Peringatan tersebut membawa pemikiran etika feminisme, yang muncul jauh sebelum RA Kartini.
Etika feminisme dikelompokkan dalam tiga spektrum yang saling melengkapi. Pada awalnya sebuah gerakan sosial di Newyork, pada abad 18, yang menyuarakan hak perempuan untuk memilih.
Satu abad berikutnya pada abad 20, gerakan itu menular di Negara Asia dan Afrika.
Semangat feminisme itu berwujud gerakan pembebasan dari perbudakan dan penjajahan. Kemudian pada abad 21, munculah feminisme yang terbelenggu dalam ilmu pengetahuan dan stagnan. Sehingga ada pembatas pendidikan antara kaum laki-laki dan perempuan, mengakibatkan banyak kontradiksi yang harus dipecahkan.
Diskusi mengenai etika feminisme pada laki-laki maupun perempuan sangatlah licin untuk di perbincangkan.
Bisa saja tergelincir dalam arogansi, bila seseorang dengan mudah memproklamirkan diri sebagai feminisme.
Setelah mempelajari teori mengenai feminisme dan juga mempelajari metodologi feminisme tidak sama dengan menjadi feminin, menjadi feminisme bukan hanya persoalan akademik belaka, tetapi menjadi feminisme suatu panggilan etis.

**Entri untuk menemukan teks dan elemen:**

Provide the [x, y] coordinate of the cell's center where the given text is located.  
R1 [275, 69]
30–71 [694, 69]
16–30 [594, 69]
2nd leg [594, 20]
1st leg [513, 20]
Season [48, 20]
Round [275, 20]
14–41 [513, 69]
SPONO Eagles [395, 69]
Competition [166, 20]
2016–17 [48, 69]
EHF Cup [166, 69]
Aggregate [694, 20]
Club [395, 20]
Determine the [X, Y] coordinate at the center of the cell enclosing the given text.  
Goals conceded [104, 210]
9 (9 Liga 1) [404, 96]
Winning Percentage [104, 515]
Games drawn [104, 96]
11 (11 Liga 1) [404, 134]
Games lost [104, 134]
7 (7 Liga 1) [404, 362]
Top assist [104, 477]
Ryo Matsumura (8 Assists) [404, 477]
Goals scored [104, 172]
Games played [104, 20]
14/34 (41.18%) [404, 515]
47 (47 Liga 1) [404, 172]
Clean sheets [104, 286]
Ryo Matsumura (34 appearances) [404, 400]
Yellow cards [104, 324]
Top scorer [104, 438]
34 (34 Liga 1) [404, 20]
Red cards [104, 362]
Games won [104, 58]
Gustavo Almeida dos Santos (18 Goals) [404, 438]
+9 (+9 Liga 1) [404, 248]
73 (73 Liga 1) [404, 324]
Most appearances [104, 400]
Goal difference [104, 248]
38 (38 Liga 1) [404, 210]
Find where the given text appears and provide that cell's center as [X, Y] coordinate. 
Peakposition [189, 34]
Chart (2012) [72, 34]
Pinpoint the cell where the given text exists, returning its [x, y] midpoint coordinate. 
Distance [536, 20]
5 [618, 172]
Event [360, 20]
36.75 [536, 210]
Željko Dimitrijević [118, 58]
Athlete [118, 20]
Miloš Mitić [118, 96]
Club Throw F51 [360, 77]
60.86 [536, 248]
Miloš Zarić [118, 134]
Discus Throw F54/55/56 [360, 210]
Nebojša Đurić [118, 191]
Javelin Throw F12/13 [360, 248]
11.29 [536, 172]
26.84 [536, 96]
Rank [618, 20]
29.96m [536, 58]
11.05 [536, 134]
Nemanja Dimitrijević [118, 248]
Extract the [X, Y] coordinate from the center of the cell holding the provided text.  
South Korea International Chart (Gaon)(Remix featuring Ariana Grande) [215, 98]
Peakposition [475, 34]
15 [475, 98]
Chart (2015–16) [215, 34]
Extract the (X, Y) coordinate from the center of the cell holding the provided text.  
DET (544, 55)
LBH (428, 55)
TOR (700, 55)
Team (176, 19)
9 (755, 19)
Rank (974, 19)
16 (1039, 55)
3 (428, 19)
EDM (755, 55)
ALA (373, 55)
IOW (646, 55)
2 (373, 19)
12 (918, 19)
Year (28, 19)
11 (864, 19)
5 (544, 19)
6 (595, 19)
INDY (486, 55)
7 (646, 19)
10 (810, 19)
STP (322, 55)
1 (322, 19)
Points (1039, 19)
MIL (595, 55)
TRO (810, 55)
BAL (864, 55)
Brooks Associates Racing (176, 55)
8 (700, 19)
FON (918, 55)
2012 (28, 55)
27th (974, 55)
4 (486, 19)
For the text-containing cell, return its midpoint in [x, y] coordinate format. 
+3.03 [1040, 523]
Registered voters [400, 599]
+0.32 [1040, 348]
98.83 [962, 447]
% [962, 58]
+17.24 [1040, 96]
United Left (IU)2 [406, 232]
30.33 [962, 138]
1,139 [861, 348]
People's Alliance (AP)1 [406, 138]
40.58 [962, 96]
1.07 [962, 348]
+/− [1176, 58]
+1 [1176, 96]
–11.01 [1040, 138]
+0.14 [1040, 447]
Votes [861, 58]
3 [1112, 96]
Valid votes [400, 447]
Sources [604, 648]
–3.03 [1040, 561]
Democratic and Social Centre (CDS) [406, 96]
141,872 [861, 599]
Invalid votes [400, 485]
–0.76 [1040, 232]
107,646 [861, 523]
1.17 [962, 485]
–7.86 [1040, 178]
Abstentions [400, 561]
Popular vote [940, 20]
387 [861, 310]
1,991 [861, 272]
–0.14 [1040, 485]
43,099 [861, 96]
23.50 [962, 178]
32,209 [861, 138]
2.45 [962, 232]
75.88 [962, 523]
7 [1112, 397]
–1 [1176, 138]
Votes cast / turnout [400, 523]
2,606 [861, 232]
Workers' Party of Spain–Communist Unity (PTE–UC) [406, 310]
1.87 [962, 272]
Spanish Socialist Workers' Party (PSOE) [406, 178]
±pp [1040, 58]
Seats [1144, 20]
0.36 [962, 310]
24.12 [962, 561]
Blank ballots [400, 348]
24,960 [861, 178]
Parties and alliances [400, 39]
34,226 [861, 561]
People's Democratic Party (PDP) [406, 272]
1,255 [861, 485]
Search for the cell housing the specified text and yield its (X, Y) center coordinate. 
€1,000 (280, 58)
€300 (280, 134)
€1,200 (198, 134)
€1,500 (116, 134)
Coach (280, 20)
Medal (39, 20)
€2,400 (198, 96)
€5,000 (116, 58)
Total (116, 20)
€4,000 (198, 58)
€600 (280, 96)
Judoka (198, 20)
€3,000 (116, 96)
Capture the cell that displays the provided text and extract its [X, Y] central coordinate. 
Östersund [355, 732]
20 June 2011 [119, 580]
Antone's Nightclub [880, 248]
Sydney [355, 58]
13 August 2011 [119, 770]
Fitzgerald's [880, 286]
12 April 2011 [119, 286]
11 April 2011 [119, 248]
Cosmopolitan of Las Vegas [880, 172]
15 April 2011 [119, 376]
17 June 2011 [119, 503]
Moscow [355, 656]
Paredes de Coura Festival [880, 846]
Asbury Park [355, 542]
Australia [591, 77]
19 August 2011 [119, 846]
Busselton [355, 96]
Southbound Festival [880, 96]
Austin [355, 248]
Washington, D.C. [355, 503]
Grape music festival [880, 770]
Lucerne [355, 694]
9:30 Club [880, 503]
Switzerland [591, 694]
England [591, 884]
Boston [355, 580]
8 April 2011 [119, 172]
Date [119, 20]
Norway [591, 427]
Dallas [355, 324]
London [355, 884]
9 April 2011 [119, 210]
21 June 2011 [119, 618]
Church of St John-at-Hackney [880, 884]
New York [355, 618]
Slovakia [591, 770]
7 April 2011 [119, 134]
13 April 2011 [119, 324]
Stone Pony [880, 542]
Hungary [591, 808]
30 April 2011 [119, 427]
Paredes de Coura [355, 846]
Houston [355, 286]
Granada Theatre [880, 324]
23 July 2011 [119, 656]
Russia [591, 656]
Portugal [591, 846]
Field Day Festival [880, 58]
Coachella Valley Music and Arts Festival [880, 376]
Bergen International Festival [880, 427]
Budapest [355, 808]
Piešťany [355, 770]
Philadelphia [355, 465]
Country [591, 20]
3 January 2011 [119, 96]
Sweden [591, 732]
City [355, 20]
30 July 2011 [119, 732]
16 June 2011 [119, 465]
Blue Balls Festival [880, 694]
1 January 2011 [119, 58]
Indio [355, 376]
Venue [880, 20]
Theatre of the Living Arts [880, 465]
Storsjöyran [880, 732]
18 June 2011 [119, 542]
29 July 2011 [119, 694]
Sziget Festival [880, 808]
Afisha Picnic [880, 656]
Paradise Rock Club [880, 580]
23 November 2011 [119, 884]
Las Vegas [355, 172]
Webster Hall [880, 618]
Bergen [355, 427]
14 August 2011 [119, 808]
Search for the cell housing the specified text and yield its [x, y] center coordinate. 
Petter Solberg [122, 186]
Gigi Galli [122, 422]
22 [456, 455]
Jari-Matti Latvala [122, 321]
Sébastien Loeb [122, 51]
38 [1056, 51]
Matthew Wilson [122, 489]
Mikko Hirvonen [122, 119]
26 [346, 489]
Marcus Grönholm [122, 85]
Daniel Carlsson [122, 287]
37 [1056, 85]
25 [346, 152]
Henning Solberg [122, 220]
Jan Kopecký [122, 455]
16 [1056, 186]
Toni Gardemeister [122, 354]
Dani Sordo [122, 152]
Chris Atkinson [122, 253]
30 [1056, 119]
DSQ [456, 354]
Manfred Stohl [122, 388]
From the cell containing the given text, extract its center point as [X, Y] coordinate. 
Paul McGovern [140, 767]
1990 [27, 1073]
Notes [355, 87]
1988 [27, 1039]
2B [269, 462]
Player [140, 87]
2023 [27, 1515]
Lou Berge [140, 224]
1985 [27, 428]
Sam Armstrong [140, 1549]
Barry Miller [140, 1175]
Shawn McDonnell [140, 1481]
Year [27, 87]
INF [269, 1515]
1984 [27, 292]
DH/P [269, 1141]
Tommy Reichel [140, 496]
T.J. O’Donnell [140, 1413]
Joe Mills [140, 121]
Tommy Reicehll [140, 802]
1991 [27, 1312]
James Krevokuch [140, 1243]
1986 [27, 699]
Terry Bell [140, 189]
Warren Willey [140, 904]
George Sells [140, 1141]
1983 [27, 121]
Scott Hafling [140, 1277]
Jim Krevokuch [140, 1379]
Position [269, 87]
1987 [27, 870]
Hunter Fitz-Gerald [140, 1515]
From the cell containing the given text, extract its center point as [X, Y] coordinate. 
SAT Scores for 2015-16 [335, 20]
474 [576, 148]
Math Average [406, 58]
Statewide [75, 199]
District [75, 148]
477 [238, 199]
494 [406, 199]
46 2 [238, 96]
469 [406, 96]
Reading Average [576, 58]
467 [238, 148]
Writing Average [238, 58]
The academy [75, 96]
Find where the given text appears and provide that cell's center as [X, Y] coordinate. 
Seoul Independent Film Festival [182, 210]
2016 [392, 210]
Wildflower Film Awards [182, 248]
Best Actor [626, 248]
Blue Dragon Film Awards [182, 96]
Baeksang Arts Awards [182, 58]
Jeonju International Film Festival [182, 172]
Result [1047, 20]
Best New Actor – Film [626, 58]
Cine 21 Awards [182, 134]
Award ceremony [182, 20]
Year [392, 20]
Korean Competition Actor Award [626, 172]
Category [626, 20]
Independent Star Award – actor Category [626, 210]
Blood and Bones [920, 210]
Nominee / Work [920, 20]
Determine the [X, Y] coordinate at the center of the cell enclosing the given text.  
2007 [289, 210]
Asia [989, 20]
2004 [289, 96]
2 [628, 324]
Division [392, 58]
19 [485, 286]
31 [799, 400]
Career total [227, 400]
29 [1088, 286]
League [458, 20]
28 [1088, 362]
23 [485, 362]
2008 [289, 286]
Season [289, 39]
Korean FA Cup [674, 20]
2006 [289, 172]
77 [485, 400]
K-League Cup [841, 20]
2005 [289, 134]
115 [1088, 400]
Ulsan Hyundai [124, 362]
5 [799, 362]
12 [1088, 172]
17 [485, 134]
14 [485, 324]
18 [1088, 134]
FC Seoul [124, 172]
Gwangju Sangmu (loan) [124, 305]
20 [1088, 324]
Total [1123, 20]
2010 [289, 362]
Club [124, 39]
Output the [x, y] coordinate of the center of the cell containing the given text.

**SOAL LATIHAN:**
1 > Jawab pertanyaan berikut berdasarkan teks kutipan tentang etika feminisme.
(a) Di kota mana gerakan sosial awal itu muncul, dan pada abad berapa?
(b) Pada abad 20, gerakan itu menular di negara-negara mana?
(c) Menurut kalimat terakhir teks, menjadi feminisme merupakan suatu apa?
2 > Ubah baris-baris daftar, mulai dari baris pertama daftar sampai baris yang memuat "Club [395, 20]", termasuk kedua ujungnya, menjadi tabel Markdown berkolom No dan Baris. Lewati baris kosong.
Teks kutipan ini tidak berhubungan dengan daftar di atas.

**JAWABAN BERURUTAN:**
1 >
(a) Di Newyork, pada abad 18.
(b) Di negara Asia dan Afrika.
(c) Suatu panggilan etis.

2 >
| No | Baris |
|---|---|
| 1 | Provide the [x, y] coordinate of the cell's center where the given text is located.   |
| 2 | R1 [275, 69] |
| 3 | 30–71 [694, 69] |
| 4 | 16–30 [594, 69] |
| 5 | 2nd leg [594, 20] |
| 6 | 1st leg [513, 20] |
| 7 | Season [48, 20] |
| 8 | Round [275, 20] |
| 9 | 14–41 [513, 69] |
| 10 | SPONO Eagles [395, 69] |
| 11 | Competition [166, 20] |
| 12 | 2016–17 [48, 69] |
| 13 | EHF Cup [166, 69] |
| 14 | Aggregate [694, 20] |
| 15 | Club [395, 20] |